Re: [PATCH 1/3] sched/cputime: Improve scalability of times()/clock_gettime() on 32 bit cpus

From: Peter Zijlstra
Date: Thu Sep 01 2016 - 06:29:37 EST


On Thu, Sep 01, 2016 at 12:07:34PM +0200, Stanislaw Gruszka wrote:
> On Thu, Sep 01, 2016 at 11:49:06AM +0200, Peter Zijlstra wrote:
> > You're now making rather hot paths slower to benefit a rather slow path,
> > that too is backwards.
>
> Ok, you have right, I made update_curr() slower (a bit I think, since
> this new seqcount primitive should be in the same cache line as other
> things).

seqcount adds 2 smp_wmb(), which on ARM, are not free (it is possible to
do with just 1 FWIW).

> But do we don't care about inconsistency of accessing of 64 bit variable
> on 32 bit processors (see patch 3) ? I know this is unlikely scenario
> to get inconsistency, but I assume it's still possible, or not?

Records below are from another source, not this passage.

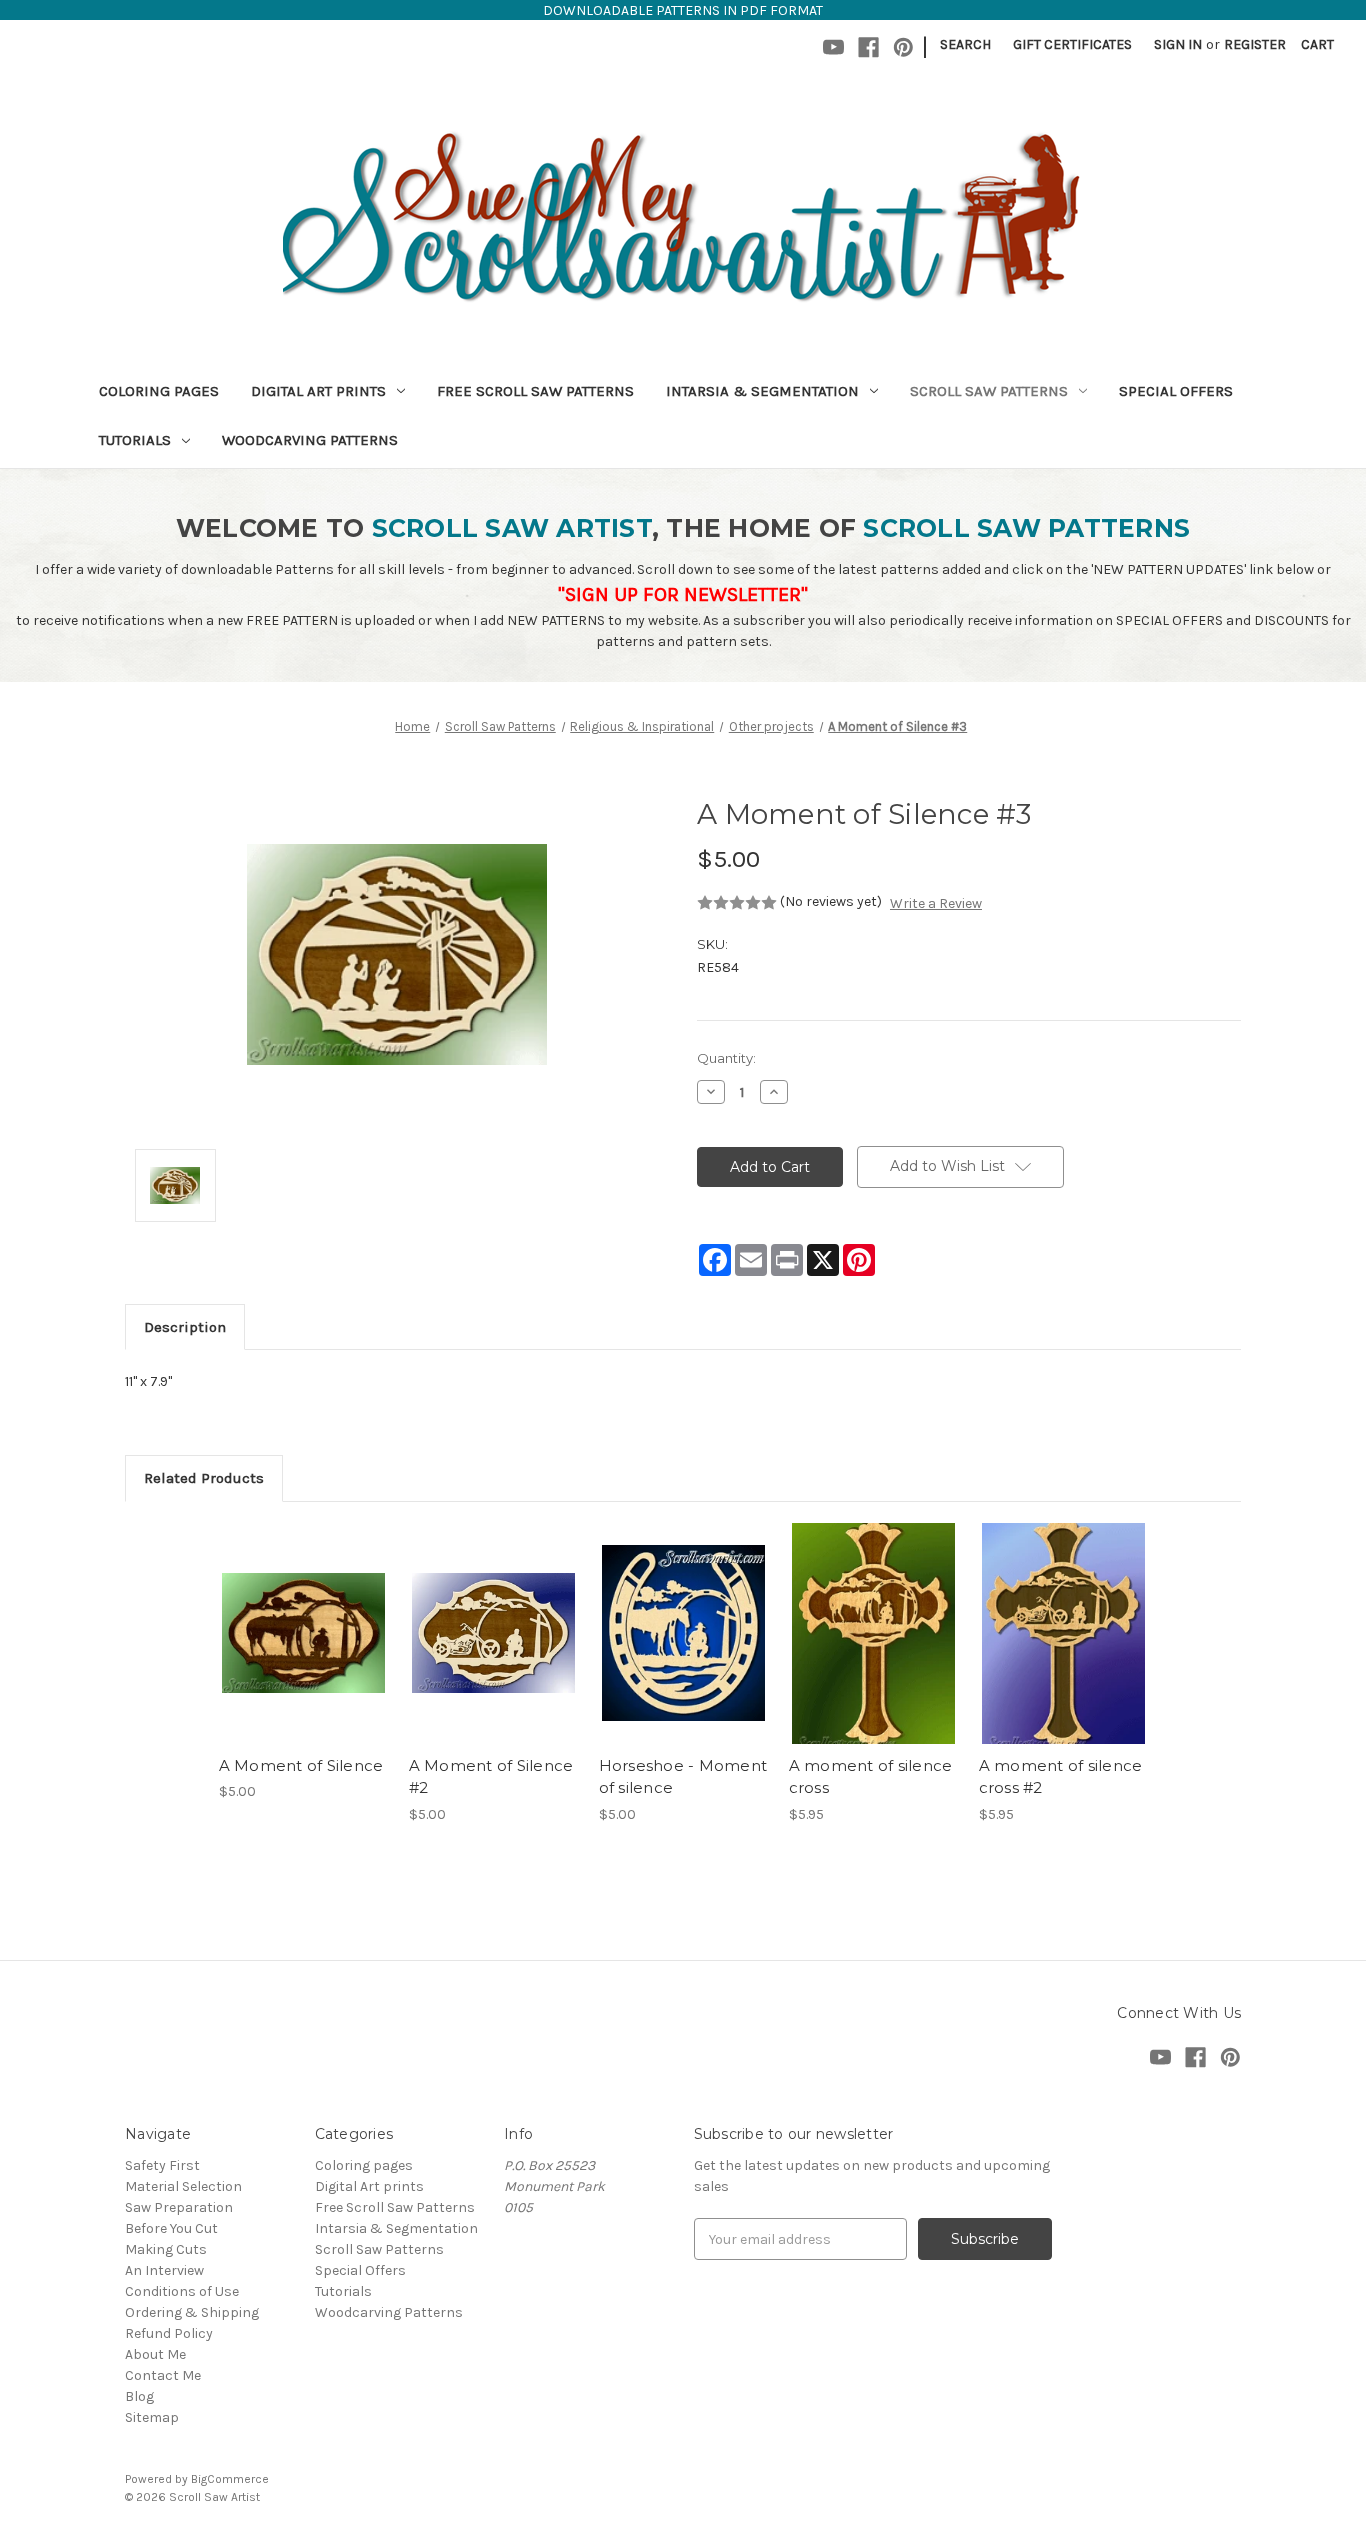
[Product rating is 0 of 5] (737, 903)
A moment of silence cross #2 (1061, 1777)
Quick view (302, 1616)
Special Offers (1176, 391)
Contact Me (163, 2375)
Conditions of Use (182, 2291)
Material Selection (183, 2186)
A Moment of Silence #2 (491, 1777)
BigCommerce (230, 2479)
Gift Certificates (1072, 44)
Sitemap (152, 2417)
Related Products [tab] (204, 1478)
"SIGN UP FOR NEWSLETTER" (683, 594)
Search (965, 44)
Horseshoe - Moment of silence (683, 1777)
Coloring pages (159, 391)
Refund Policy (169, 2333)
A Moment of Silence (301, 1765)
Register (1255, 44)
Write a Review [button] (936, 903)
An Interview (164, 2270)
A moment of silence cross (871, 1777)
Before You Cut (171, 2228)
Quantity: (726, 1058)
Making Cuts (166, 2249)
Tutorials (135, 440)
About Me (155, 2354)
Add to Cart (303, 1651)
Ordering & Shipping (192, 2312)
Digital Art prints (318, 391)
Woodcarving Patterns (310, 440)
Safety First (162, 2165)
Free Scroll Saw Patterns (535, 391)
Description (185, 1327)
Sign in (1178, 44)
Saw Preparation (179, 2207)
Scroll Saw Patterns (989, 391)
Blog (139, 2396)
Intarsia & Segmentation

Its actually quite possible. We've observed it a fair few times. 64bit
variables are 2 32bit stores/loads and getting interleaved data is quite
possible.

> If not, I can get rid of read_sum_exec_runtime() and just read
> sum_exec_runtime without task_rq_lock() protection on
> thread_group_cputime() . That would make the benchmark happy.

I think this benchmark is misguided. Just accept that O(nr_threads) is
expensive, same with process wide itimer, just don't use them when you
care about performance.